Friday, August 10th, 2007

Defaults & Inheritance

I thought I’d note a way I try to make classes reasonably customizable without creating lots of classes, but letting other people create classes if they want.

Here’s a common technique; I’m going to use a class from WSGIProxy as an example, because that’s where I was about to use this technique when I thought it might make an okay post.

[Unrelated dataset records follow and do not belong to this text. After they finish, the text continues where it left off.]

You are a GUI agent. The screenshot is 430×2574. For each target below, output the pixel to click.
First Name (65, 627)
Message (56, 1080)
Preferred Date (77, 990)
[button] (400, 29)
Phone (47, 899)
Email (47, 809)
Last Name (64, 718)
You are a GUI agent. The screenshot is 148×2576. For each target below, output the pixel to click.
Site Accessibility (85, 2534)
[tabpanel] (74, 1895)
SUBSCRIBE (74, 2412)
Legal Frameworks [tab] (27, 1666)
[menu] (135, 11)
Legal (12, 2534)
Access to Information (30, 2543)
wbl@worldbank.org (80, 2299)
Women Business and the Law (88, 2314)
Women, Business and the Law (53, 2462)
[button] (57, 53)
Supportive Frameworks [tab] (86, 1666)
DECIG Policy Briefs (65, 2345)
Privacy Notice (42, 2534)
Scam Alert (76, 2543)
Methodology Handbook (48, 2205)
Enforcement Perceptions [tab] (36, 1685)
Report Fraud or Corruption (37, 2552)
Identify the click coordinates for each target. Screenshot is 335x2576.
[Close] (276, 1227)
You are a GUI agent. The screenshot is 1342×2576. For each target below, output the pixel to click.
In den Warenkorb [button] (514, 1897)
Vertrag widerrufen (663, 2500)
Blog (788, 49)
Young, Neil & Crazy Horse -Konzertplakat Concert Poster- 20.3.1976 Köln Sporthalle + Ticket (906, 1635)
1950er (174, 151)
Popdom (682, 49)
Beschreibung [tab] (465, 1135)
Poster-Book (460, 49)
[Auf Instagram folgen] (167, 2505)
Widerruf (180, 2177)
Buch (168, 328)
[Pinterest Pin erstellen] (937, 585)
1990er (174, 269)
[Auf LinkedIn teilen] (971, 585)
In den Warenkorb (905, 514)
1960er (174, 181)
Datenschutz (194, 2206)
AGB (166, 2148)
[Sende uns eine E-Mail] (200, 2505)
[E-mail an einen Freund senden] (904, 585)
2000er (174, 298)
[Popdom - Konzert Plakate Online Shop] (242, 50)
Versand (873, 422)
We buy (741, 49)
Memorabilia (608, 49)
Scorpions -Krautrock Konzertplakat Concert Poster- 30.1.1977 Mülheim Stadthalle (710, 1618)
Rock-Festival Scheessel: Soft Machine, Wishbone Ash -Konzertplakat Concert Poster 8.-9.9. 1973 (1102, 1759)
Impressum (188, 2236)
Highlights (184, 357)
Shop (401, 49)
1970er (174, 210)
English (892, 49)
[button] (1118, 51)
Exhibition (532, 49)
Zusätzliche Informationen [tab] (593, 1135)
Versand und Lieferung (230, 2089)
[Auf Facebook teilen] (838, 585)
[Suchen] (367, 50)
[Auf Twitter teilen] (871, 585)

In this example there’s a WSGI application that forwards requests to another HTTP server. There’s different ways to forward requests, depending on what kind of data you want to give the remote server about the original request. One example is Zope’s VirtualHostMonster, which takes requests like /VirtualHostBase/http/example.org:80/rootdir/VirtualHostBase/path — the idea is that the server can then realize that the original request was for http://example.org/path (and should ignore any Host headers), and that Zope is supposed to serve that from the internal path /rootdir/path.

There’s a problem with this particular pattern, because there’s no way to mount, say, /blog onto some Zope /sitename/blog-application path, because there’s no concept like in WSGI or CGI of SCRIPT_NAME — the base path of the request. It only handles the base host. So I didn’t just want to settle on that.

I’m kind of inclined to prefer headers, like X-Script-Name: /blog, X-Forwarded-Server: example.org, etc. But I want to support both forms.

The common way to do this is:

class WSGIProxyApp(object):

    def __init__(self, host): ...

    def __call__(self, environ, start_response):
        # actual application interface...
        # Constructs the base request:
        request = self.construct_request(environ)
        # Uses one of these conventions:
        self.update_headers(environ, request)
        ... do stuff with request ...

    def update_headers(self, orig_environ, request):
        raise NotImplementedError

class VirtualHostMonsterApp(WSGIProxyApp):

    def update_headers(self, orig_environ, request):
        request.environ['SCRIPT_NAME'] = (
            '/VirtualHostRoot/%(wsgi.scheme)s/%(HTTP_HOST)s/VirtualHostRoot/'
            % orig_environ)

class HeaderSetterApp(WSGIProxyApp):

    def update_headers(self, orig_environ, request):
        request.environ['HTTP_X_SCRIPT_NAME'] = orig_environ['SCRIPT_NAME']
        # and so on...

Then you use one of the subclasses depending on your needs. Personally I think this really sucks. For one thing, you may have to determine which class to use based on some configuration parameter, which can get awkward. And you might want to subclass the class to change the functionality some yourself, but you have to subclass both of them. There’s patterns to handle this, with policies and factories and other crap; but it’s not a hard problem, and those patterns are hard solutions to a problem that shouldn’t be hard.

Also, it’s harder to inform people about the options available to them, and somewhat harder to use these classes. So I tend to do something like:

class WSGIProxyApp(object):
    default_forwarding_style = 'headers'

    def __init__(self, host, forwarding_style=None):
        ...
        if forwarding_style is None:
            forwarding_style = self.default_forwarding_style
        self.forwarding_style = forwarding_style

    def __call__(self, environ, start_response):
        ...
        method = self.forwarding_style
        if isinstance(method, str):
            method = getattr(self, 'forward_'+self.forwarding_style)
        method(environ, request)
        ...

    def forward_headers(self, orig_environ, request): ...
    def forward_virtual_host_monster(self, orig_environ, request): ...

This way it’s just a simple parameter to change the style. You can pass in your own function, or use one of the named methods already available. The default_forwarding_style class variable lets you change the default in subclasses. If the default was in the function signature it would be much more awkard to change it, because you’d have to override the method and its signature with just that one change, then delegate back to the superclass method.